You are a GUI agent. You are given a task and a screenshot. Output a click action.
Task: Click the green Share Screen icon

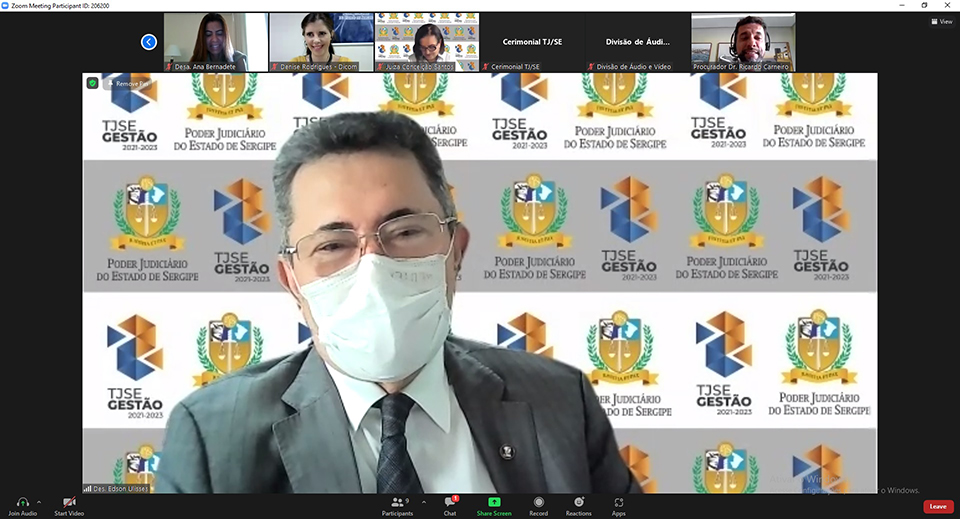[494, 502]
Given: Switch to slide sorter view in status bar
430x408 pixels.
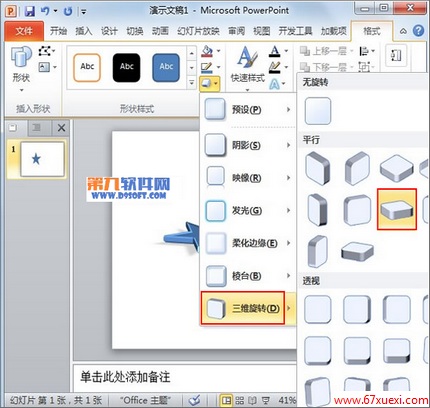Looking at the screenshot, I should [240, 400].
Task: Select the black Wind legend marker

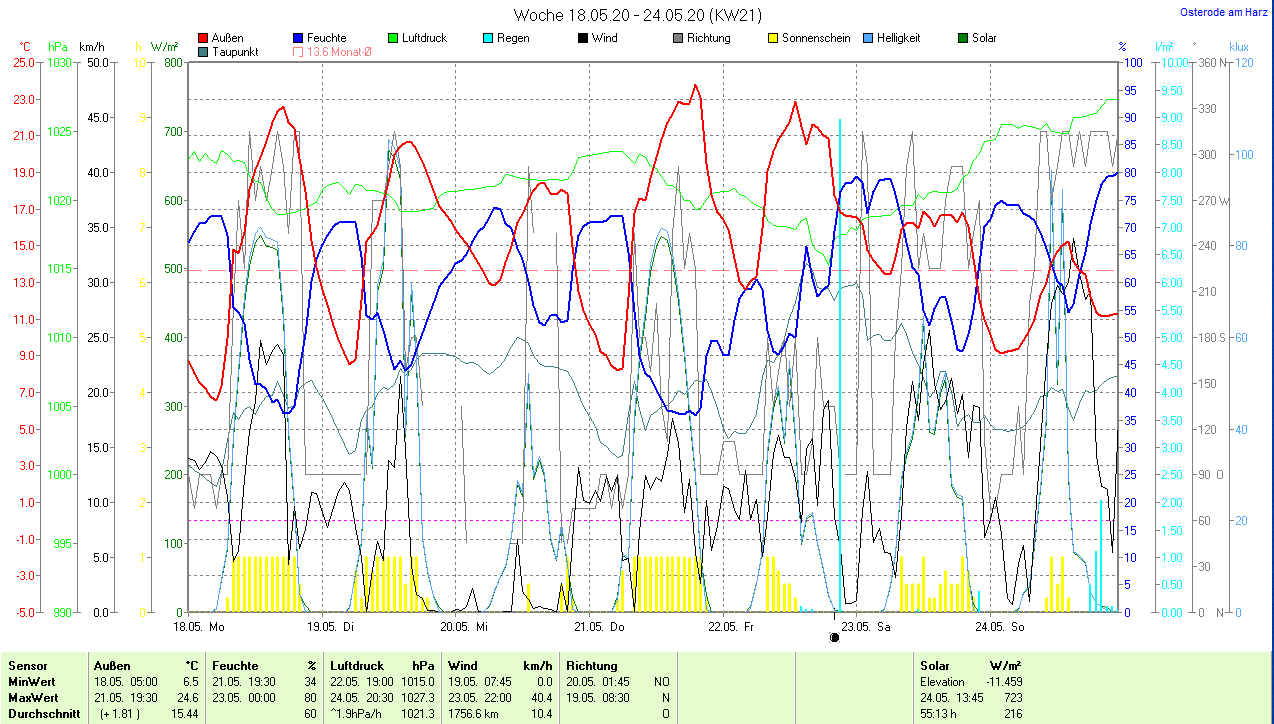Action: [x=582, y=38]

==

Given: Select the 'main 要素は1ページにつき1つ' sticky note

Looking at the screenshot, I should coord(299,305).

Objective: Copy the lines of the items above, beginning with the line that contains "You are a GUI" and continuing through the line that contains "Action: [x=582, y=38]". Include both of those lines and omit the pictures.

Final answer:
You are a GUI agent. You are given a task and a screenshot. Output a click action.
Task: Click the green Share Screen icon

[494, 502]
Given: Switch to slide sorter view in status bar
430x408 pixels.
Looking at the screenshot, I should [240, 400].
Task: Select the black Wind legend marker

Action: [x=582, y=38]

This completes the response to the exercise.